And the list then of what you can wind up adding as paid versus not gets murky. And you're
effectively fighting your community when they try and merge some of those features in. And it just
turns into a mess. Exactly. So it did for us for a couple of years. And then we said, look, we're
not doing this nonsense. We're just going to make everything open and just make it simple, right?
Because our promise to the users was we're building everything that looks like Postgres,
so it's as valuable as Postgres, and it'll work in the cloud, right?
And people said, look, Postgres is completely open, and you guys are keeping a few features
not open.
What gives, right?
And so after that, we had to conceive the point and just do that.
But one of the other founding theses of the company, the business side, was that DBaaS
and ability to consume the database is actually far more critical than whether
the database itself is open source or not, right? I would compare this to, for example, MySQL and
Postgres being completely open source, but Amazon's Aurora being actually a big business. And
similarly, it happens all over the place. So it is really the ability to consume and run business
critical workloads that seem to be more important for our customers and enterprises that paid us.

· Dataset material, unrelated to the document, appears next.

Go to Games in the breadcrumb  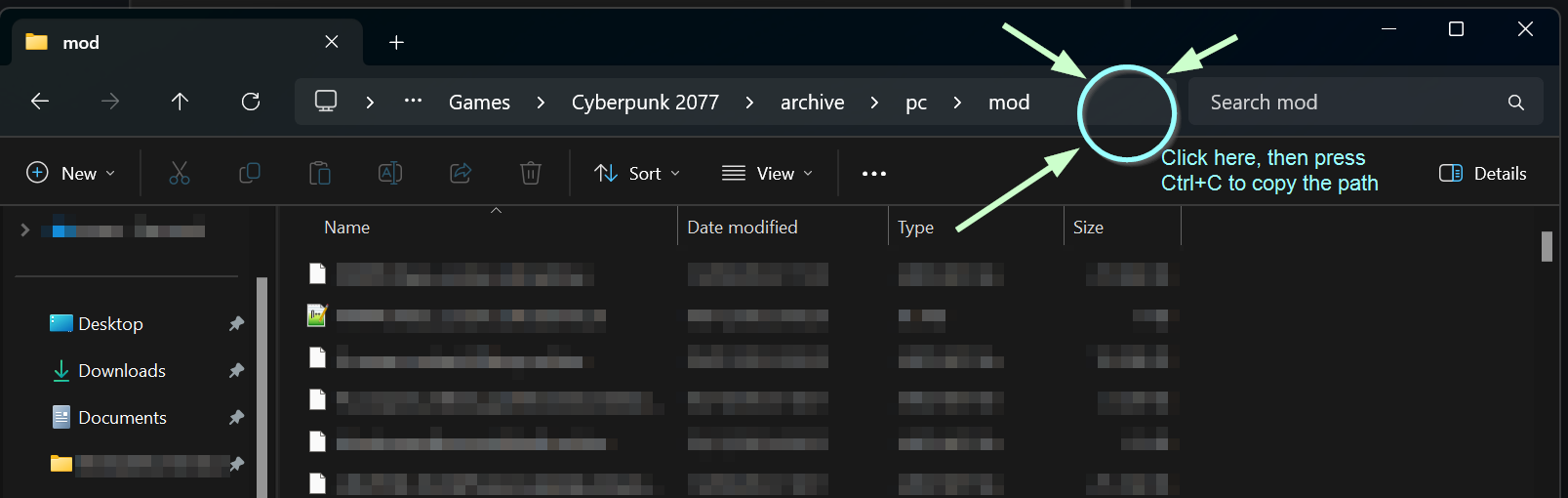click(x=479, y=103)
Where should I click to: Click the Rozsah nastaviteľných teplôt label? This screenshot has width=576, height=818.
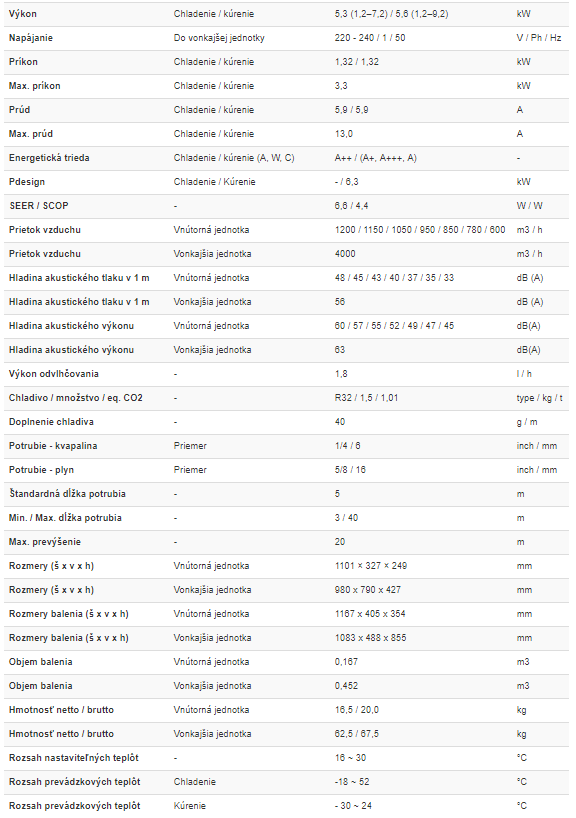click(74, 757)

So the day one thesis was, look, the world is headed towards DBaaS.
We saw that already happen with inside Facebook.
Everybody was automated operations, simplified operations, and so on.
But the reality is, we're a startup.
We're a new database.
No one's going to trust everything to us, the database, the operations, the data.
Hey, why don't we put it on this tiny company?
And oh, it's just my most business-critical data, so what could go wrong, right? So we said, we're going to build a
version of our DBaaS that is in software. So we call this YugoByte Platform, and it actually
understands public clouds. It can spin up machines. It can completely orchestrate software installs,
rolling upgrades, turnkey encryption, alerting, the whole nine yards. That's a completely different
offering from the database.
It's not the database.
It's just on top of the database
and helps you run your own private cloud.
So effectively, if you install it on your Amazon account
or your Google account,
it will convert it into what looks like a DynamoDB
or a Spanner or what have you
with YugaByte as DB as the database inside.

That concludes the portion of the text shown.